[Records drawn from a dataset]
____
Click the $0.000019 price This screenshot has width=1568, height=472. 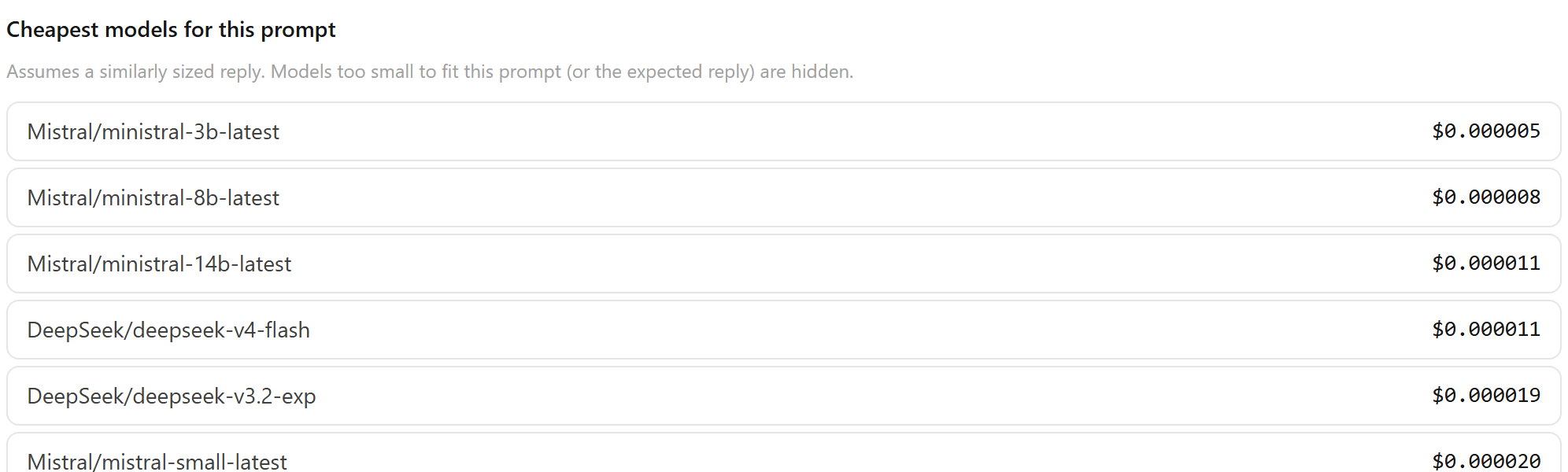(x=1486, y=395)
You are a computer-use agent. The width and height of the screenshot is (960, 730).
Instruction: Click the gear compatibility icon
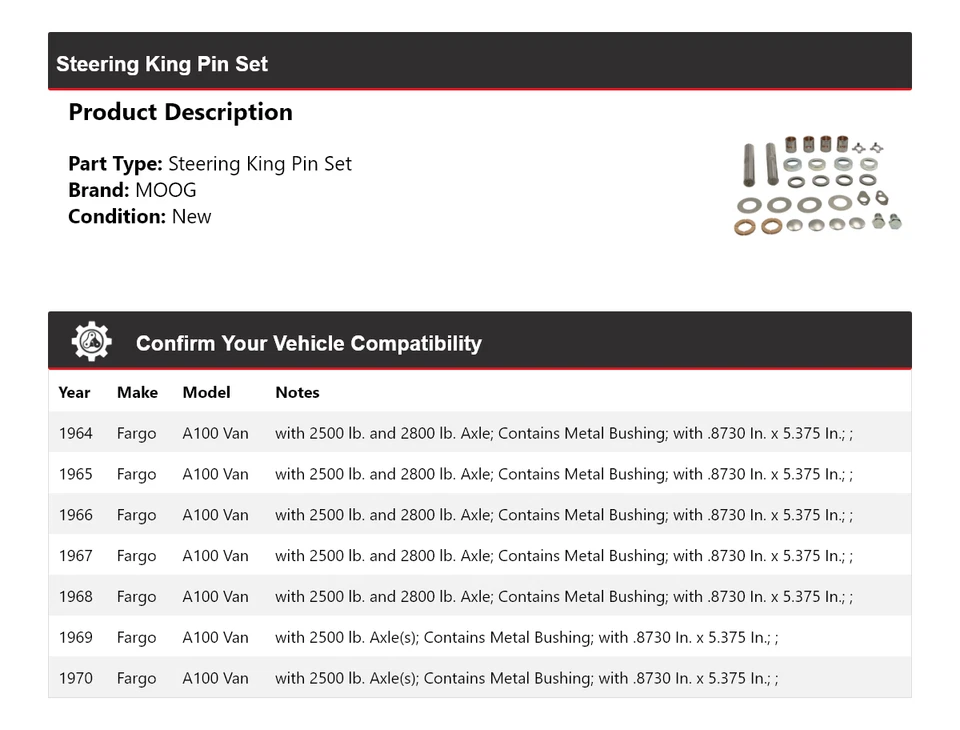click(x=91, y=342)
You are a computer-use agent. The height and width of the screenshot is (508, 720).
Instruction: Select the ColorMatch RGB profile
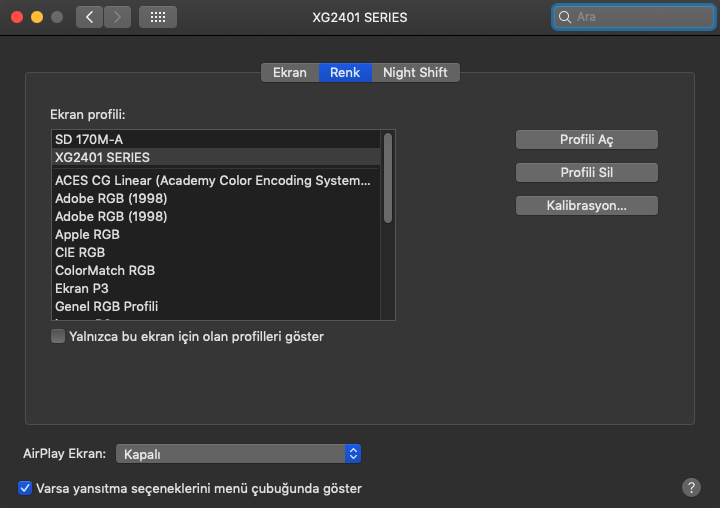point(105,270)
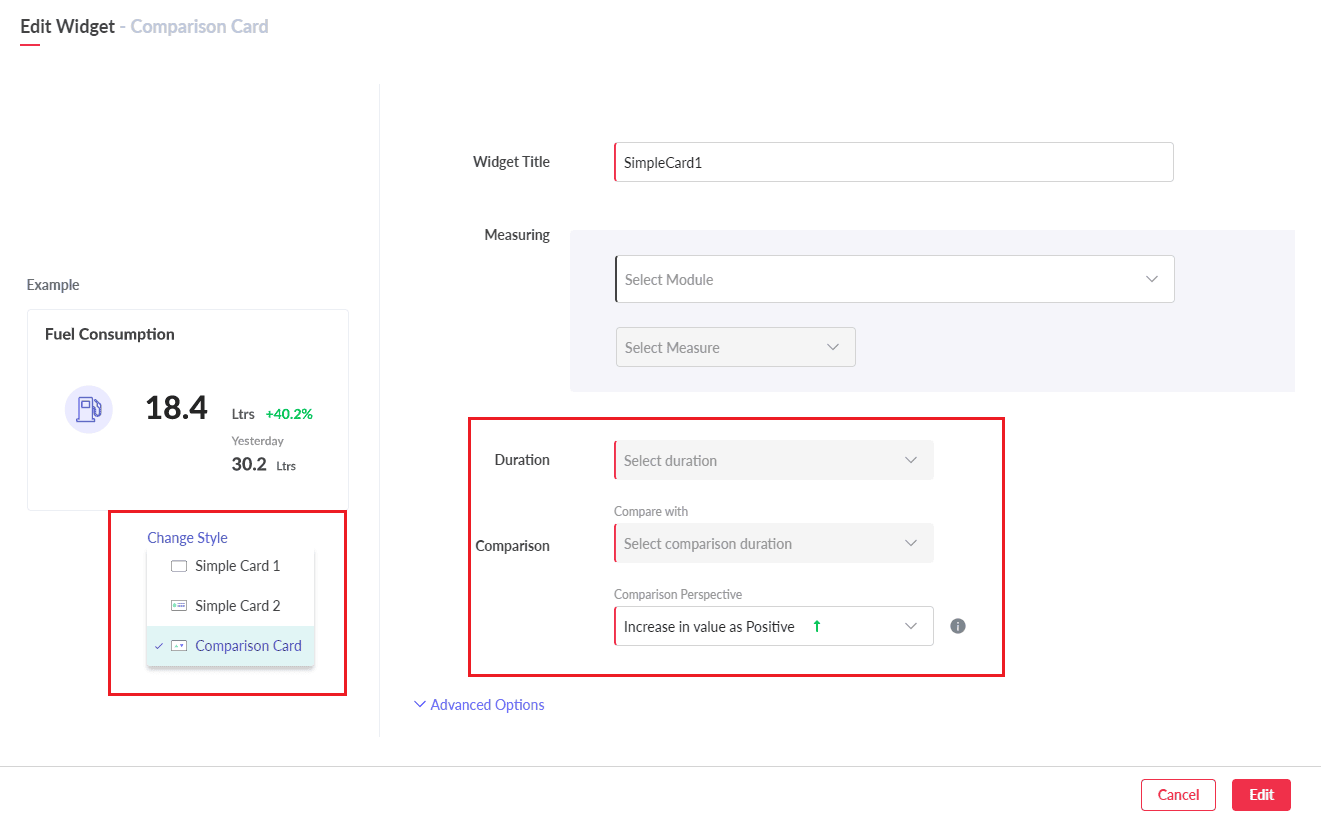Open the Comparison Perspective dropdown
This screenshot has width=1342, height=821.
click(x=773, y=627)
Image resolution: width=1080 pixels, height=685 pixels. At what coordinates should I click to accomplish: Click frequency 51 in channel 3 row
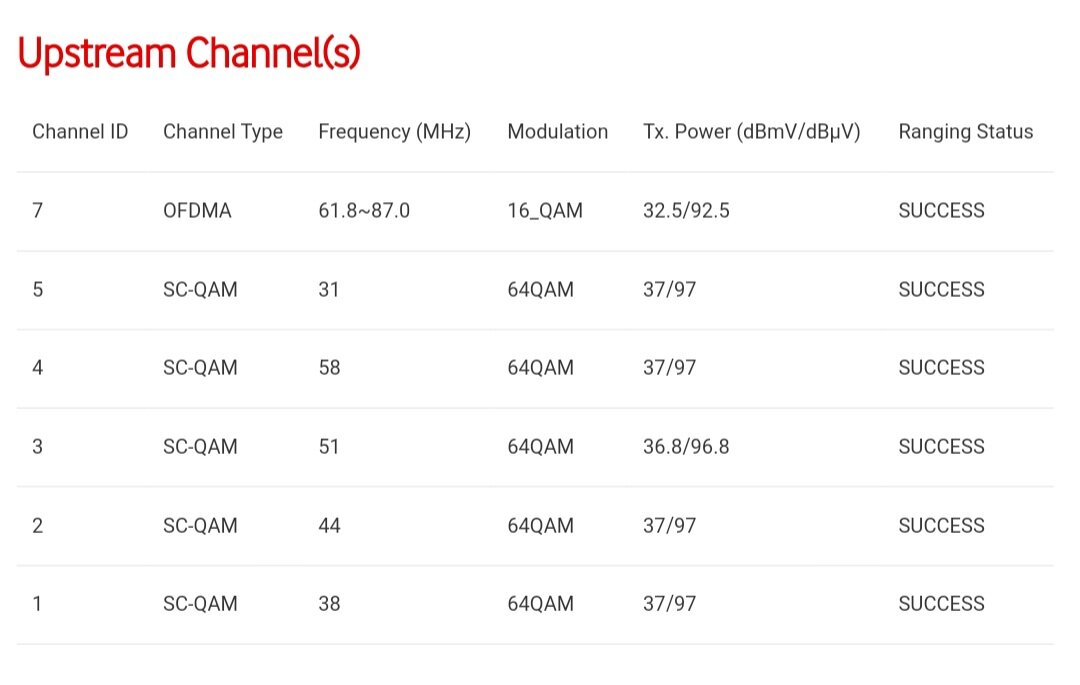tap(329, 447)
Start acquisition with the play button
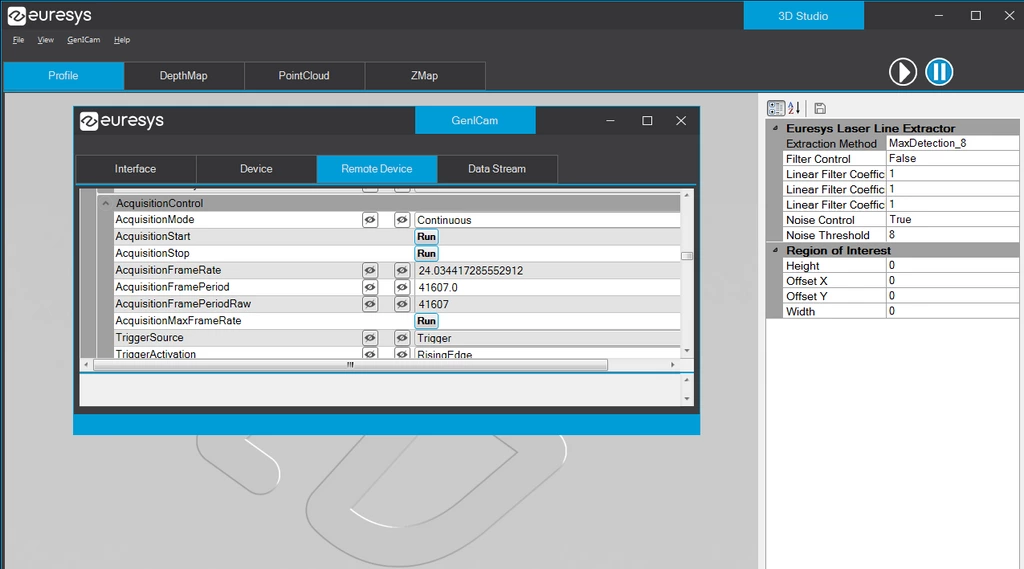The height and width of the screenshot is (569, 1024). point(903,71)
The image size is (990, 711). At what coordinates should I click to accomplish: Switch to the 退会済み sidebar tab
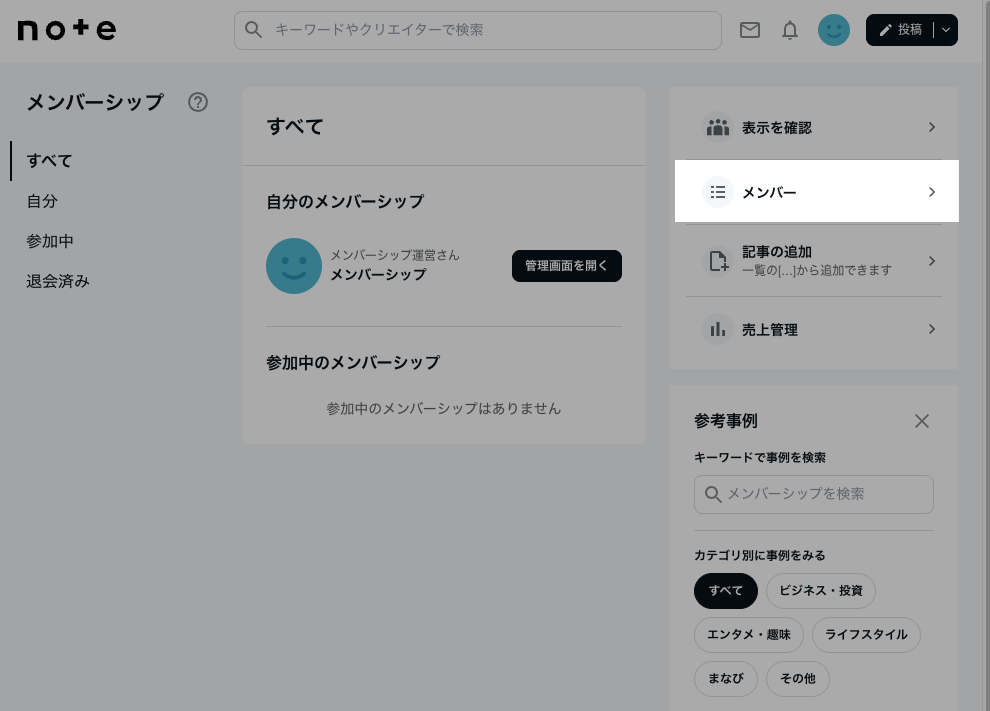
____
WHAT IS NEEDED:
Find the line with "Instruction: Click the". Return it and each line after it through the end of the data, exactly, without pictures.

RESULT FOR THIS TASK:
Instruction: Click the gear compatibility icon
click(x=91, y=342)
You are a computer-use agent. The height and width of the screenshot is (508, 720).
Instruction: Select the ColorMatch RGB profile
point(105,270)
Open the Comparison Perspective dropdown
This screenshot has width=1342, height=821.
click(x=773, y=627)
Image resolution: width=1080 pixels, height=685 pixels. At what coordinates should I click to accomplish: Click frequency 51 in channel 3 row
tap(329, 447)
Start acquisition with the play button
The height and width of the screenshot is (569, 1024). point(903,71)
The image size is (990, 711). At what coordinates should I click to accomplish: Switch to the 退会済み sidebar tab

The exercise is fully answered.